Dino acelera ações sobre emendas em meio à PEC das Prerrogativas

Legislativo avançou com medida que visa a proteger os parlamentares

Um dia depois de a Câmara dos Deputados aprovar a chamada Proposta de Emenda à Constituição (PEC) das Prerrogativas, o ministro Flávio Dino, do Supremo Tribunal Federal (STF), deu andamento a três ações que tratam de regras ligadas à transparência no Congresso Nacional e à distribuição de emendas parlamentares.

Nos despachos emitidos nesta quarta-feira, 17, Dino determinou que a Advocacia-Geral da União e a Procuradoria-Geral da República (PGR) se manifestem sobre o mérito das ações em até 15 dias. Após essa etapa, Dino vai liberar os processos para julgamento no plenário para avaliação dos outros dez integrantes do Tribunal.
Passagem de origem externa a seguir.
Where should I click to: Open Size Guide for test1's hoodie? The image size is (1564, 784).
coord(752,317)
Embora seja um ato técnico previsto em lei, a decisão de Dino acontece na esteira da aprovação da PEC que protege os parlamentares. O gesto soa como uma resposta do Supremo ao movimento ao sinalizar que discutirá, justamente, o ponto mais sensível para os congressistas: o controle e a transparência sobre as emendas parlamentares.
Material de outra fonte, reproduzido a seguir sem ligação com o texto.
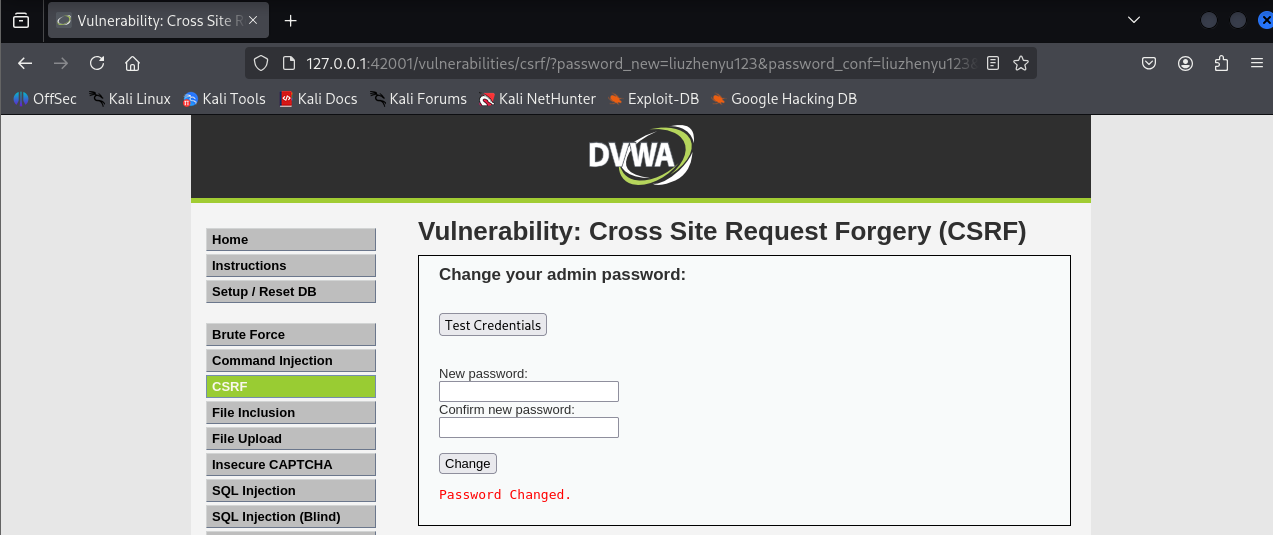Open a new tab with plus button
The height and width of the screenshot is (535, 1273).
pyautogui.click(x=291, y=20)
Entre os autores das ações, estão o Psol, a PGR e a Associação Brasileira de Jornalismo Investigativo (Abraji), além de entidades de combate à corrupção, como Transparência Brasil e Transparência Internacional.

Ordem de Flávio Dino

Plenário da Câmara dos Deputados na noite desta quarta-feira, 6: anúncio de acordo | Foto: Cristyan Costa/Revista Oeste
Plenário da Câmara dos Deputados depois de acordo para desobstruir a Mesa Diretora – 6/8/2025 | Foto: Cristyan Costa/Revista Oeste

Duas das ações sob relatoria de Dino tratam de transferências especiais, conhecidas como “emendas Pix”, quando o recurso é enviado diretamente para o município.

Elas foram apresentadas pela PGR e pela Abraji. A terceira é sobre a execução obrigatória das emendas, protocolada pelo Psol.

“Com vistas à inclusão das presentes ações na pauta de julgamento do plenário do STF, reitero a determinação (…) para que a Advocacia-Geral da União e a Procuradoria-Geral da República se manifestem, sucessivamente, cada qual no prazo de 15 (quinze) dias (…), acerca do mérito das ações diretas”, escreveu o ministro.